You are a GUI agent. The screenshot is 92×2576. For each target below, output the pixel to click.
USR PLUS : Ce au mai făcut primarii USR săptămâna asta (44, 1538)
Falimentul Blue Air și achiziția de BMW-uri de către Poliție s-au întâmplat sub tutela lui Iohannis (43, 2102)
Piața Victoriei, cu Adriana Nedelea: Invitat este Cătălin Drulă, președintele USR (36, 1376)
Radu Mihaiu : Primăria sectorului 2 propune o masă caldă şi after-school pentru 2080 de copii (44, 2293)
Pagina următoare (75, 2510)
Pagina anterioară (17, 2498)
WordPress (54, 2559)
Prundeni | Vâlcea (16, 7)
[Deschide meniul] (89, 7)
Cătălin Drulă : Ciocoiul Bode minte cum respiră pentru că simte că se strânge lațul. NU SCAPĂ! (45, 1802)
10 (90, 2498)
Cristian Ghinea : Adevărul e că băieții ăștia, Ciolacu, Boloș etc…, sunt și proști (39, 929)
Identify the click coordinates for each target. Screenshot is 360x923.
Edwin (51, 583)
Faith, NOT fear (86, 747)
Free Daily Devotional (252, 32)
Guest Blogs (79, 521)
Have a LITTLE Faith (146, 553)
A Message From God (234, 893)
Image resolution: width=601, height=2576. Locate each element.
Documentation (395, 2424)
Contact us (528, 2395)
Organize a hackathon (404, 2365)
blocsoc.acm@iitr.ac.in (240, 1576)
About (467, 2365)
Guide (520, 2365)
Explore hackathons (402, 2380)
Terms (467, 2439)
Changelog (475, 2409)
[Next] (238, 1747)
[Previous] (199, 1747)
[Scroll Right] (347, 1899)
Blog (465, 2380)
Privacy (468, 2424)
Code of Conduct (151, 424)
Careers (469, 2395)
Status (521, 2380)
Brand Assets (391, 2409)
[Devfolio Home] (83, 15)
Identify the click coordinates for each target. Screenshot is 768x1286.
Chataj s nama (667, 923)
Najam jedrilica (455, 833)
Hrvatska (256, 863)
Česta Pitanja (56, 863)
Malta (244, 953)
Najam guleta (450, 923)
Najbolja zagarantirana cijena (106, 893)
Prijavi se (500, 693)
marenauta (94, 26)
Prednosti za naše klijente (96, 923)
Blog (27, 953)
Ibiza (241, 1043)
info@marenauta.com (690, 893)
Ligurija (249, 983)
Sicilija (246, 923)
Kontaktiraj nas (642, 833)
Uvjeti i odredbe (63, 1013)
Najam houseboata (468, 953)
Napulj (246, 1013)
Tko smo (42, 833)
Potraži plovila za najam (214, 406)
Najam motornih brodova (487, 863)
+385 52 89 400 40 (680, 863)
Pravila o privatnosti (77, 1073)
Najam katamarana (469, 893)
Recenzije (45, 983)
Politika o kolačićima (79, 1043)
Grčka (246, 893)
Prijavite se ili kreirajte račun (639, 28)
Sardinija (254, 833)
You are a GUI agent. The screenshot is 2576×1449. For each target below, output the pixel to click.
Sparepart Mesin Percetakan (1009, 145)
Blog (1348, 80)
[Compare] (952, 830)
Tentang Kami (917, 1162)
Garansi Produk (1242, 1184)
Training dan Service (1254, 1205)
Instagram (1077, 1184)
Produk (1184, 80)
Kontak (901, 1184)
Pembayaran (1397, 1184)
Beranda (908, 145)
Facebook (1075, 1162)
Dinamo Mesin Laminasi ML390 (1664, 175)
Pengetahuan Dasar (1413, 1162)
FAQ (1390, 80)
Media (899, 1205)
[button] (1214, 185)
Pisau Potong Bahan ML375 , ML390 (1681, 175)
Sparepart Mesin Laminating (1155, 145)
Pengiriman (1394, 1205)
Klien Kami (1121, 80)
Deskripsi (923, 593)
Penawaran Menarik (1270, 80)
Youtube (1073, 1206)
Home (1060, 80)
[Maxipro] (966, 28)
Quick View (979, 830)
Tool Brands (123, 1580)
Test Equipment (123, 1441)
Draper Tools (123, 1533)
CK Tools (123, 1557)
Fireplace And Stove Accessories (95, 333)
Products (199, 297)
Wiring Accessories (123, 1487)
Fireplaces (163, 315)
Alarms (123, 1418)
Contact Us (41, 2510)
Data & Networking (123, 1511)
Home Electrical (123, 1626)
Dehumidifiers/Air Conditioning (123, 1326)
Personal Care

==============================

## Problem to solve
Your answer must consist only of the lines from the one with "Data & Networking (123, 1511)" through the final line of the entries, each retyped exactly.

## Reply to the task
Data & Networking (123, 1511)
Home Electrical (123, 1626)
Dehumidifiers/Air Conditioning (123, 1326)
Personal Care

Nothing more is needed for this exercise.